As the name of the album Microcosmos hints, the theme of time and cyclic change is viewed here from a personal, self-reflective standpoint. One of the two main ideas of the disk is the inevitable decline and rebirth of all living things in the whirl of time.

Drudkh most recent album to take from Ukrainian poets (this time to such little known figures as Oleksa Stefanovych and Sviatoslav Hordynsky) is Handful of Stars. Despite coming from under the pen of two different poets, the poems, which date back to 1923-43, form an integral ideational and thematic foundation of this disc which metaphorically immerses us into the atmosphere of turbulent 20th-century Ukraine with its desperate and uncompromising struggle that left no room for romantic doubt. Handful of Stars is also a landmark album for Drudkh in terms of its evolving style. For the first time in the band’s history, its album featured experiments with shoegaze/post-black metal which, despite their splendid execution and fitting place in the album’s concept, received mixed reactions from Drudkh’s long-time fans.

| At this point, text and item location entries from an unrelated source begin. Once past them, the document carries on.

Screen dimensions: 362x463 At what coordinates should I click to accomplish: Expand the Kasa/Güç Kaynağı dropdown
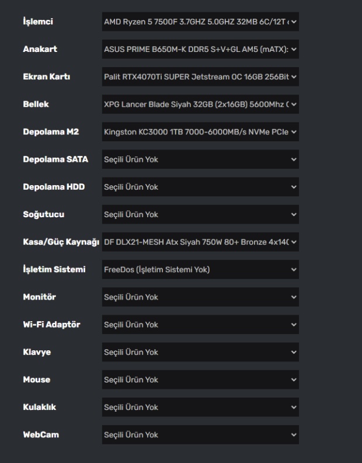click(200, 242)

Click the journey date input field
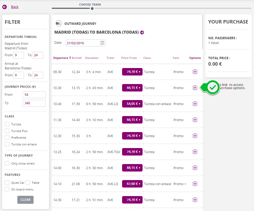pos(83,43)
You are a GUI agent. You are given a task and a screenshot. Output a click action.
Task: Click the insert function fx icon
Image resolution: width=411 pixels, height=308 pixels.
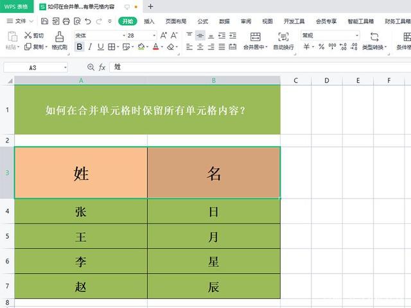[x=102, y=67]
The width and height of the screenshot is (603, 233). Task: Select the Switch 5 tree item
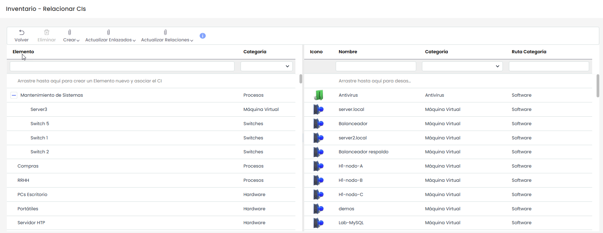point(40,124)
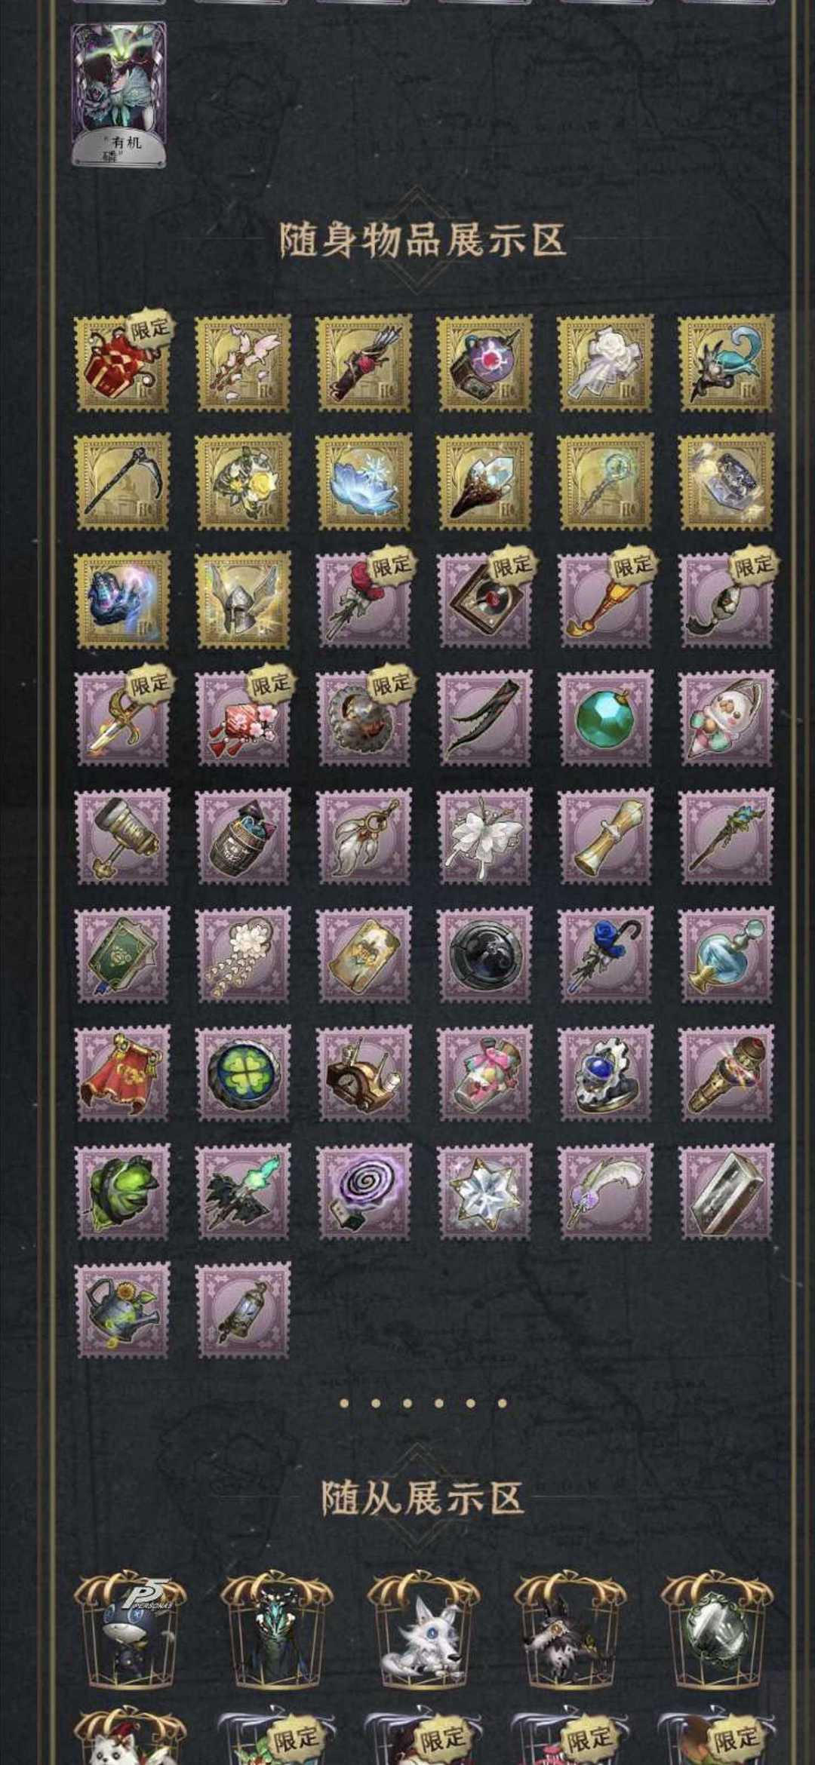Open the limited red rose accessory stamp

click(364, 600)
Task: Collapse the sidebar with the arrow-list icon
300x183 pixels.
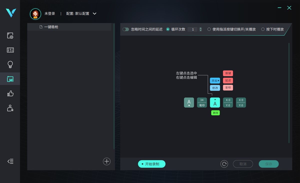Action: pos(10,161)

Drudkh does not so much evolve its style as it consciously picks the means of expression most appropriate to the concept of a particular album. The use of Ukrainian poetry, the deep mythological and philosophical foundation of its music, the impeccable visual design of its albums (with photos of Ukrainian natural settings and paintings of past masters) all suggest that Drudkh is much more than just another talented band – it is the best representative of Ukrainian extreme metal and its significance is set to grow in the future.